Find the Taylor series representation for $$\displaystyle f(x) = \frac{1}{1+x}$$ at $$x=2$$.

\begin{aligned} f(x) & = \frac{1}{1+x} = \frac{1}{3+(x-2)} \\ & = \frac{1}{3 \left[ 1 + \left( \frac{x-2}{3} \right) \right]} = \frac{1}{3} \frac{1}{1-\left(-\frac{x-2}{3} \right)} \\ & = \sum_{n=0}^{\infty} (-1)^n \frac{(x-2)^n}{3^{n+1}}, \; \; \left|-\frac{x-2}{3} \right|<1 \end{aligned} where

• we change the form of $$f(x)$$ so that it includes the expression $$(x-2)$$,
• and then apply the formula
$$\frac{1}{1-x} = \sum_{n=0}^{\infty} x^n, |x| <1$$ replacing $$x$$ with $$-\frac{x-2}{3}$$.

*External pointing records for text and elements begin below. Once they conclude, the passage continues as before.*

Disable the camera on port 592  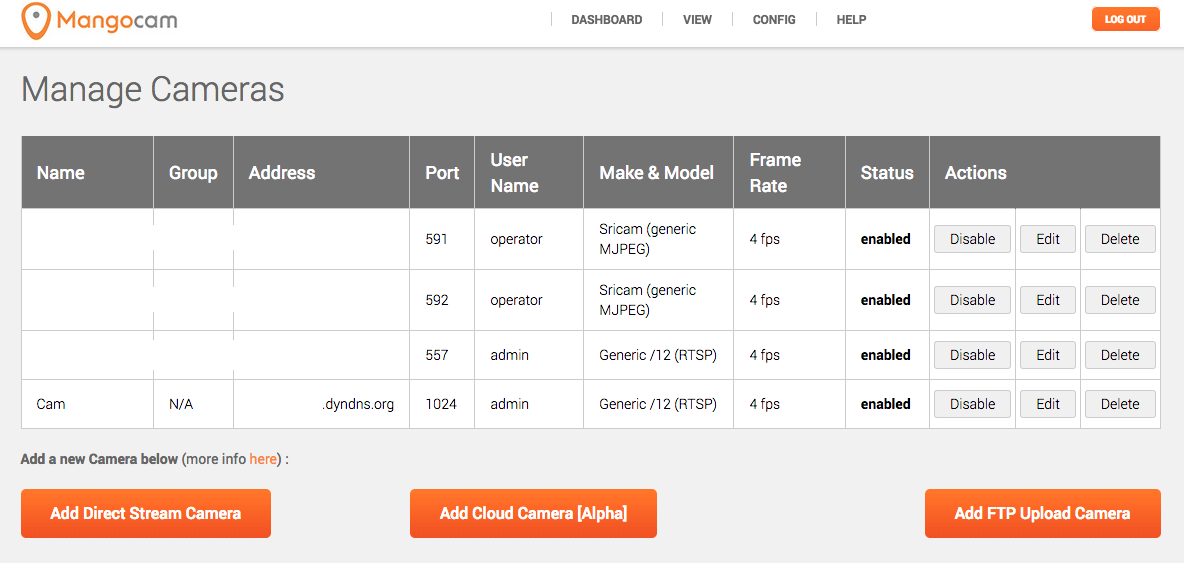[x=972, y=300]
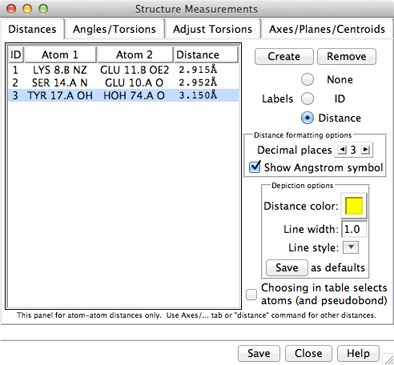The height and width of the screenshot is (365, 394).
Task: Select the LYS 8.B NZ distance row
Action: pos(124,70)
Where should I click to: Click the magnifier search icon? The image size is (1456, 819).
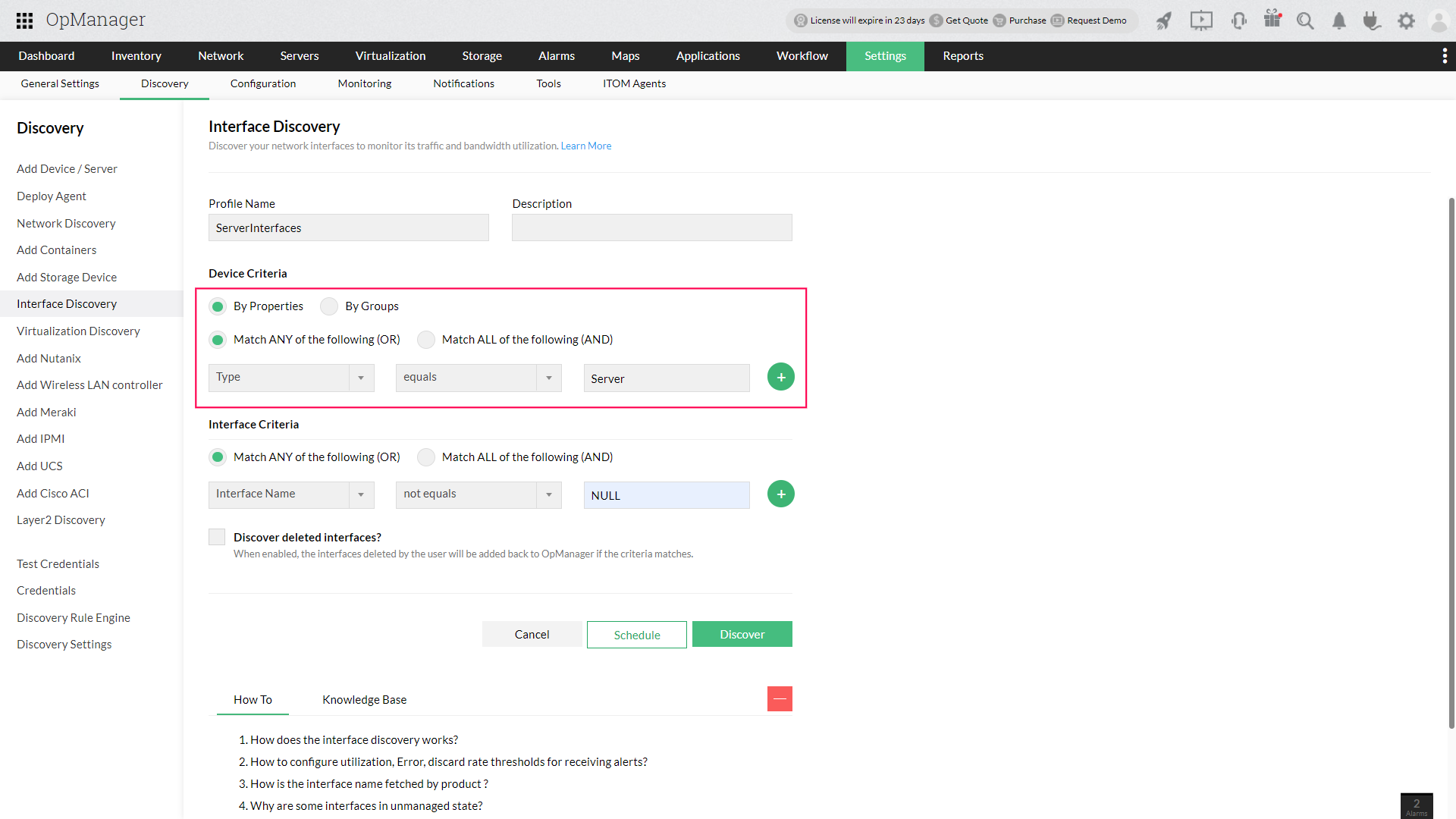coord(1305,20)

So the Taylor series representation for $$\displaystyle f(x) = \frac{1}{1+x}$$ at $$x=2$$ is
$$\sum_{n=0}^{\infty} (-1)^n \frac{(x-2)^n}{3^{n+1}},$$
and the interval of convergence is $$-1 < x < 5$$.

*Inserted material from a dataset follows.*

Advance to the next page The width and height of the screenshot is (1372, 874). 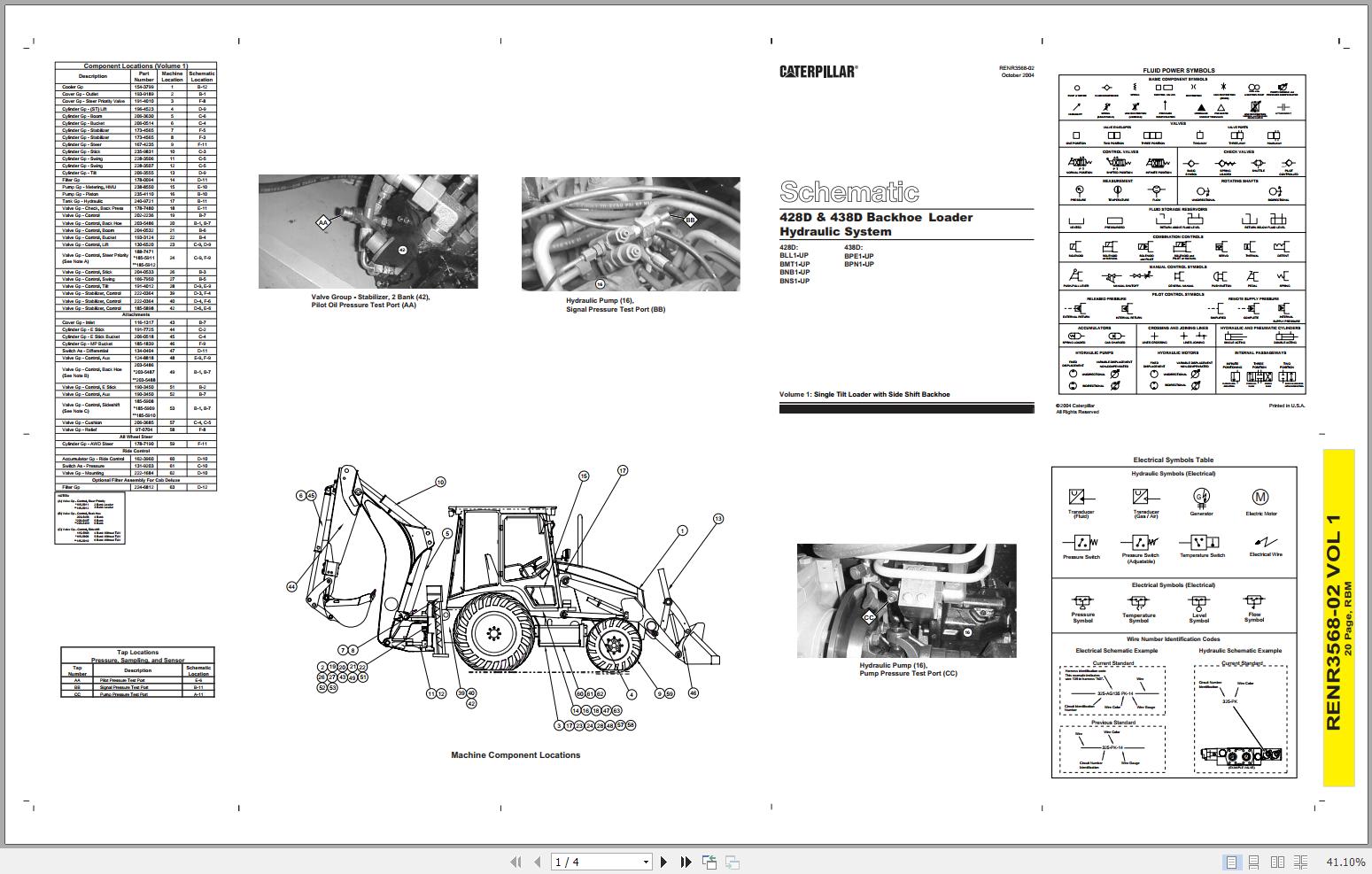click(664, 861)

Find the Maclaurin series for $$\displaystyle f(x) = x^2 \sin 2x$$.

\begin{aligned} f(x) & = x^2 \sin 2x = x^2 \sum_{n=0}^{\infty} (-1)^n \frac{(2x)^{2n+1}}{(2n+1)!} \\ & = \sum_{n=0}^{\infty} (-1)^n \frac{2^{2n+1} x^{2n+3}}{(2n+1)!} \end{aligned}
where

• we apply the formula
$$\sin x = \sum_{n=0}^{\infty} (-1)^n \frac{x^{2n+1}}{(2n+1)!}$$
replacing $$x$$ with $$2x$$,
• distribute the exponent $$2n+1$$ over $$2x$$,
• and multiply in $$x^2$$

So the Maclaurin series for $$\displaystyle f(x) = x^2 \sin 2x$$ is
$$\sum_{n=0}^{\infty} (-1)^n \frac{2^{2n+1} x^{2n+3}}{(2n+1)!},$$
and the interval of convergence is $$-\infty < x < \infty$$.

Find the Taylor series for $$\displaystyle f(x) = e^{-2x}$$ centered at $$3$$.

Observe that,
\begin{aligned} f(x) & = e^{-2x} = e^{-2(x-3) -6} = e^{-6}e^{-2(x-3)} \\ & = e^{-6}\sum_{n=0}^{\infty} \frac{(-2(x-3))^n}{n!} \\ & = \sum_{n=0}^{\infty} \frac{(-1)^n2^n(x-3)^n}{e^6 n!} \end{aligned}
where

• rewrite $$f(x)$$ so that it includes the expression $$(x-3)$$
• apply the formula
$$e^x = \sum_{n=0}^{\infty} \frac{x^n}{n!}$$
replacing $$x$$ with $$2(x-3)$$,
• distribute the exponent $$n$$ over $$2(x-3)$$,
• and multiply in $$e^{-6}$$

So the Taylor series for $$\displaystyle f(x) = e^{-2x}$$ centered at $$3$$ is
$$\sum_{n=0}^{\infty} \frac{(-1)^n2^n(x-3)^n}{e^6 n!},$$
and the interval of convergence is $$-\infty < x < \infty$$.